Einige wenige namhafte Hersteller wie zum Beispiel Hugo Boss haben jedoch businesstaugliche Leinenanzüge entwickelt, die kaum Falten werfen oder knittern. Denn obwohl Leinen weithin als ein rustikaler Stoff gilt, kann er durchaus elegant aussehen und fügt sich in der Freizeit auch harmonisch in eine Kombination mit Stoffhosen oder Jeans ein. Als besonders alltagstauglich und trotzdem elegant hat sich dabei ein Farbton namens „Oat-meal“ erwiesen, ein lichtbeiger, minimal braun melierter Farbton, der sich mit nahezu allen Farben wunderbar kombinieren lässt und Fernweh nach Ländern in tropischen Klimazonen aufkommen lässt.

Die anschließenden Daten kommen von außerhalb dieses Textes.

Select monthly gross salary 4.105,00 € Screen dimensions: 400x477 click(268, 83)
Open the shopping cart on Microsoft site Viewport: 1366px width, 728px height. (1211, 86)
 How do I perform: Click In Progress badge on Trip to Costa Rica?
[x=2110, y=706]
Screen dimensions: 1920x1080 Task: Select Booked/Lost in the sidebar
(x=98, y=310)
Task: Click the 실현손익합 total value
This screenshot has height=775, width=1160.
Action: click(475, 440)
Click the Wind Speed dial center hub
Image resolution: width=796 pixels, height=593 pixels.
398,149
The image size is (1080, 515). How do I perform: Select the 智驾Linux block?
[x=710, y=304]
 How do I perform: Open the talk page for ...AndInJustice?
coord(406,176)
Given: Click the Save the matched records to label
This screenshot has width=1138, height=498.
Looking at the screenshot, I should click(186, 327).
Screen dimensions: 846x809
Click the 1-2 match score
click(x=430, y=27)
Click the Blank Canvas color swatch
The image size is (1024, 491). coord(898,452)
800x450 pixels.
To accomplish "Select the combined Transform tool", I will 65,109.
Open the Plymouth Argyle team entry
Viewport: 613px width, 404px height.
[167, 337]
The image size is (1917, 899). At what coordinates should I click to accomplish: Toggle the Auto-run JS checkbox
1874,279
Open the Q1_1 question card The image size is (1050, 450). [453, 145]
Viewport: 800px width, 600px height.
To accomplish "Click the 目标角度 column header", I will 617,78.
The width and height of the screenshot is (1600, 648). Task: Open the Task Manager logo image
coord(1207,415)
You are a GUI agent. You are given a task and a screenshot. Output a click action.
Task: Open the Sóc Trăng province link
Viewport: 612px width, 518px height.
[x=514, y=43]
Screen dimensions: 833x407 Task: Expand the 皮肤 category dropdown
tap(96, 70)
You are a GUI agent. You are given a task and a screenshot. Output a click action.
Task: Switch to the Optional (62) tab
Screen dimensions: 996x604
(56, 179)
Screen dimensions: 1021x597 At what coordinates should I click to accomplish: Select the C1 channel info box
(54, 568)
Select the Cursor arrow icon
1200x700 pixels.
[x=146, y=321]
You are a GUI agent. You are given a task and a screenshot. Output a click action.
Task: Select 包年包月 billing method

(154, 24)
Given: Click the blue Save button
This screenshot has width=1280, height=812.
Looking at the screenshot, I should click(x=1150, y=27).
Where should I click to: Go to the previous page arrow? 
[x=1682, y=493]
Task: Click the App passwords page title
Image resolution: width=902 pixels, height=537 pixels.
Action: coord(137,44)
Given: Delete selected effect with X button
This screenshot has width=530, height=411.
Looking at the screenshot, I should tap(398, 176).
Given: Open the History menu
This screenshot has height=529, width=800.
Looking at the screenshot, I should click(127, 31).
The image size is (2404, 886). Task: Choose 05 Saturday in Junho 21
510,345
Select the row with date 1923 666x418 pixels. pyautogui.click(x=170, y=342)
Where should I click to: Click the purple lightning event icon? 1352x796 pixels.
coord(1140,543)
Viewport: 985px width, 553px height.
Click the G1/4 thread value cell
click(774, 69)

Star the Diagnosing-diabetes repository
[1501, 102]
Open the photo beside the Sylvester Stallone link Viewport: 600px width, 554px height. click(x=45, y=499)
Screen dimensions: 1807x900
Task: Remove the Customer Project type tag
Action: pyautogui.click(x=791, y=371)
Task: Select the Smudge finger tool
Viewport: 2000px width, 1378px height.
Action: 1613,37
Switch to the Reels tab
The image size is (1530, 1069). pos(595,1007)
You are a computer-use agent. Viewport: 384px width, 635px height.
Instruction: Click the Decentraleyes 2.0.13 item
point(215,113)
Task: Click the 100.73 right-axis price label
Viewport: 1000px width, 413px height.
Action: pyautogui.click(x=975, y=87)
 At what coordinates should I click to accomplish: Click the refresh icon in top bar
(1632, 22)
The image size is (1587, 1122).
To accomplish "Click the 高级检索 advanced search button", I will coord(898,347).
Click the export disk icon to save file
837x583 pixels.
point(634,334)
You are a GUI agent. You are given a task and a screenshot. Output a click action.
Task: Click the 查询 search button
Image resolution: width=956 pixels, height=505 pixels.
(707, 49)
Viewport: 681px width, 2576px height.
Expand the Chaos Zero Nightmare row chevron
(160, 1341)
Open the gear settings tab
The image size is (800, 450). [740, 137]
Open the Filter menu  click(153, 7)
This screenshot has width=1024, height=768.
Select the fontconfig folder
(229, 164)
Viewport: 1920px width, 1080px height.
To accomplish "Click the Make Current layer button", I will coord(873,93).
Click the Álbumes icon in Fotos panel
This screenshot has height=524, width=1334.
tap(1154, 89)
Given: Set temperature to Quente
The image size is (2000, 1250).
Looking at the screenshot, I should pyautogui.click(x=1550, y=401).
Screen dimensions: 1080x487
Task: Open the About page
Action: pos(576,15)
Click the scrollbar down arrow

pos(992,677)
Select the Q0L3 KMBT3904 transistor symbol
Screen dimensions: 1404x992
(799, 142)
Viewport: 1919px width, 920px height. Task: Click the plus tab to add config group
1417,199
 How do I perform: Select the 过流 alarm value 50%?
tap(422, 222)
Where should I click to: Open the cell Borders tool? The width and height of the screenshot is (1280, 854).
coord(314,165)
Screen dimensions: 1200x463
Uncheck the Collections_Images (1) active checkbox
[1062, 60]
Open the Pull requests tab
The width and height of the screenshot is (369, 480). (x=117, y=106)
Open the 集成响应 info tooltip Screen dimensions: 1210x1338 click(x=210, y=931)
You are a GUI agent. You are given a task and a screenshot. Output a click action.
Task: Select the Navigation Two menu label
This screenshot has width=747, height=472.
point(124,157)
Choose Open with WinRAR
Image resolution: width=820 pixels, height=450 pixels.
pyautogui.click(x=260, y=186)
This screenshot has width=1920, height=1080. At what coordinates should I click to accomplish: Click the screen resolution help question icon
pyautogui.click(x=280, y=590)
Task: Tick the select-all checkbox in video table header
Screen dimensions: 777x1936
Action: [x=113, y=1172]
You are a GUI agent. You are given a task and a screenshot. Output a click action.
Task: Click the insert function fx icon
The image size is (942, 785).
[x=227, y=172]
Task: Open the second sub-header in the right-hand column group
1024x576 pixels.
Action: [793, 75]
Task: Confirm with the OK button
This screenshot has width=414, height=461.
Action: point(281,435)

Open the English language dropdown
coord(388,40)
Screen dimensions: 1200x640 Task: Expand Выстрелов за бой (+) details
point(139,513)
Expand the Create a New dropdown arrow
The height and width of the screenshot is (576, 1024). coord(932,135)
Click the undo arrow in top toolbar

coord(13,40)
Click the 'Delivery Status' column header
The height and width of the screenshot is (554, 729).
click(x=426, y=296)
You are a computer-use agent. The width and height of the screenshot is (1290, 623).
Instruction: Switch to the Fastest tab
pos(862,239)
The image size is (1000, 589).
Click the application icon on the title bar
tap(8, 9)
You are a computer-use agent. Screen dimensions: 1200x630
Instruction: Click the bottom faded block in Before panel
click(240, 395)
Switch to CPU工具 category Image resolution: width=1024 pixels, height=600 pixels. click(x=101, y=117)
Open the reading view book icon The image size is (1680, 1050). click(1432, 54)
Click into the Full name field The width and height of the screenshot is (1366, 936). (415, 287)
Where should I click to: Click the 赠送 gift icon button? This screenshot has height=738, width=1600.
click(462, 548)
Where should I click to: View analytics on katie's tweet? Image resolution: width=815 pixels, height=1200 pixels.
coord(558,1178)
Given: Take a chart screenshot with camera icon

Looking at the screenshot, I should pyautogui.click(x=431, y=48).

Es werde Hochsommer – nur in Leinen erträglich

Leinenstoffe sind die perfekte zweite Haut bei hochsommerlichen Temperaturen. Der Stoff schafft einen Ausgleich zwischen Körper- und Außentemperatur und wirkt wie eine kühlende zweite Haut. Weit geschnittene Hemden und Hosen sind besonders für den Freizeitbereich geeignet. Was kaum jemand weiß – im Winter wirkt Leinenstoff wärmend.

Wenn der Arbeitgeber keinen allzu festen Dress Code vorschreibt, können Leinenhemden im Sommer ein perfekter Ersatz für Businesshemden aus Baumwolle sein – schließlich kann Leinen 35% Luftfeuchtigkeit aufnehmen und schnell an die Umgebung abgeben. In der Regel werden Leinenhemden ohne Krawatte getragen, wenn der Dress Code eine Krawatte jedoch vorsieht, dann kann ein unifarbenes Leinenhemd durchaus mit Krawatte und einem legeren Jackett kombiniert werden.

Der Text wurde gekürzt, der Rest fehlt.